El inicio de 2026 encuentra al sector tabacalero de Misiones con expectativas moderadas y una fuerte atención puesta en la definición de los precios para la zafra que se aproxima. Tras un año atravesado por la inestabilidad en la recaudación y los efectos de la desregulación, la discusión por el valor que las empresas pagarán al productor vuelve a ocupar el centro del escenario.
En diálogo con PRIMERA EDICIÓN, el presidente de la Cámara de Tabaco de Misiones (CTM), Gustavo Piñeiro, advirtió que el arranque del acopio estará condicionado por un contexto complejo, donde el precio se define de manera unilateral por parte de las compañías. Según explicó, a diferencia de otros años, las entidades gremiales ya no cuentan con la posibilidad de firmar un acta que fije condiciones previas debido a la desregulación que impulsó el Gobierno nacional.
“Hoy las empresas imponen un precio y abren las puertas”, señaló.
Ese cambio en las reglas de juego impacta directamente en la previsibilidad del productor. Piñeiro sostuvo que, como mínimo, el valor del tabaco debería mantenerse en dólares respecto del año anterior. Recordó que durante el inicio del acopio pasado el tipo de cambio rondaba los 1.050 pesos, mientras que actualmente se ubica en torno a los 1.450 o 1.500 pesos. “Ese sería el incremento que el productor necesita para poder seguir produciendo”, afirmó.
En ese sentido, detalló que en la última campaña la oferta inicial de las empresas para la clase B1F fue de 3.125 pesos, lo que equivalía a unos 2,97 dólares por kilo. Trasladado al tipo de cambio actual, ese mismo valor en moneda extranjera arrojaría un precio cercano a los 4.300 pesos para la categoría de mayor calidad.
“Eso es lo mínimo”, remarcó, al considerar la inflación acumulada y el fuerte aumento en los insumos necesarios para producir tabaco.
El dirigente recordó que los costos de producción se incrementaron en torno al 35 %, lo que deja un margen cada vez más ajustado para las chacras. En ese contexto, sostuvo que mantener el precio en dólares no implica una mejora real, sino apenas un punto de equilibrio para sostener la actividad. “Sería muy justo”, expresó, al referirse al escenario que enfrenta el productor.
La expectativa ahora está puesta en una reunión prevista antes del 20 de enero, donde las entidades buscarán conocer la intención de las empresas respecto al precio de arranque. Piñeiro explicó que el objetivo es poder informar con claridad al productor y poner sobre la mesa variables como la inflación, el valor del dólar y el costo de la canasta de insumos.
“Ellos venden el tabaco en dólares, por lo tanto deberían pagarlo en dólares”, insistió.
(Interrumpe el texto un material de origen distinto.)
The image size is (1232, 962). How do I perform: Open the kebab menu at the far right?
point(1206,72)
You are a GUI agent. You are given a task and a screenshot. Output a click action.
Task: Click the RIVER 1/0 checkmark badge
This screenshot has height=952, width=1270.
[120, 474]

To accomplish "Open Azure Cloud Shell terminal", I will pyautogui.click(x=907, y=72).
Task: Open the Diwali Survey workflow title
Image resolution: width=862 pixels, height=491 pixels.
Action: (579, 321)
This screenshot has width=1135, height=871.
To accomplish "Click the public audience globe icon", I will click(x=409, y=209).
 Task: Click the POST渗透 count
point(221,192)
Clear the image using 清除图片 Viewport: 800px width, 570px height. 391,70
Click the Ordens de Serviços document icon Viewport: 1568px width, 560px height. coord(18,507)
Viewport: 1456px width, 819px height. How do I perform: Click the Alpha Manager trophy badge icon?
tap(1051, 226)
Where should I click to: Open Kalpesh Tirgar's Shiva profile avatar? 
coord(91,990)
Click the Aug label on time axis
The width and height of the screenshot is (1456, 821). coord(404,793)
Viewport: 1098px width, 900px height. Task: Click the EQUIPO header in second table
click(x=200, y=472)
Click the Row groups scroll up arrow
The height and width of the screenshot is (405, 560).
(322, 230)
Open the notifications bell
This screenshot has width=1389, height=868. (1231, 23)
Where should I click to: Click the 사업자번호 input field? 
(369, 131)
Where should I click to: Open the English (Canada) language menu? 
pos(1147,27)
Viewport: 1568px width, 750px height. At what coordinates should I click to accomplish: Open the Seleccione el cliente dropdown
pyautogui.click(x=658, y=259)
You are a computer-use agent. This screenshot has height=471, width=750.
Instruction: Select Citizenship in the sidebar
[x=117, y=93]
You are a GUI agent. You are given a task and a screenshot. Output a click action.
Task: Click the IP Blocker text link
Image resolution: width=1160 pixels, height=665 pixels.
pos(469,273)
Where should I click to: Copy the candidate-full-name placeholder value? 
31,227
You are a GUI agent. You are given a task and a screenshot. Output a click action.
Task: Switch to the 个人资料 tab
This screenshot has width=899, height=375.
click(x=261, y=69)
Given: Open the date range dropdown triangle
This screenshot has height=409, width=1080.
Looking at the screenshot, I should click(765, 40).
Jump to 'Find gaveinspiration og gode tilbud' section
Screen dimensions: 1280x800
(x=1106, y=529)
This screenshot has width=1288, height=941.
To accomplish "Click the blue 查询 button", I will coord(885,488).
En paralelo, la estimación de producción para la zafra 2026 se ubica entre los 35 y 36 millones de kilos, de acuerdo a datos aportados por las propias empresas en reuniones recientes.
No obstante, el dirigente advirtió que las lluvias persistentes de las últimas semanas podrían afectar tanto la calidad como la cantidad final.
La dificultad para ingresar a las chacras y cosechar en tiempo y forma comienza a generar preocupación. Piñeiro explicó que el exceso de humedad provoca que el tabaco se pase de los días óptimos de recolección, lo que termina deteriorando el producto en el campo.
Si bien los daños por granizo durante 2025 fueron menores en comparación con campañas anteriores, el clima volvió a convertirse en un factor de riesgo para la etapa previa al acopio. Otro elemento que aparece en el horizonte es el posible contrabando a Brasil.
Por el momento, no se definieron precios ni fechas de apertura de acopio en el país vecino, aunque el dirigente reconoció que el diferencial cambiario podría incidir. “Dependiendo del precio acá y del de allá, puede haber competencia”, advirtió, al mencionar la posibilidad de desvíos de producción.
A pesar de las dificultades, Piñeiro consideró que el tabaco mantiene una posición relativamente más estable frente a otras economías regionales. Sin desconocer que el escenario dista de ser ideal, sostuvo que, dentro del contexto actual, sigue siendo una de las actividades que logra sostener cierto equilibrio.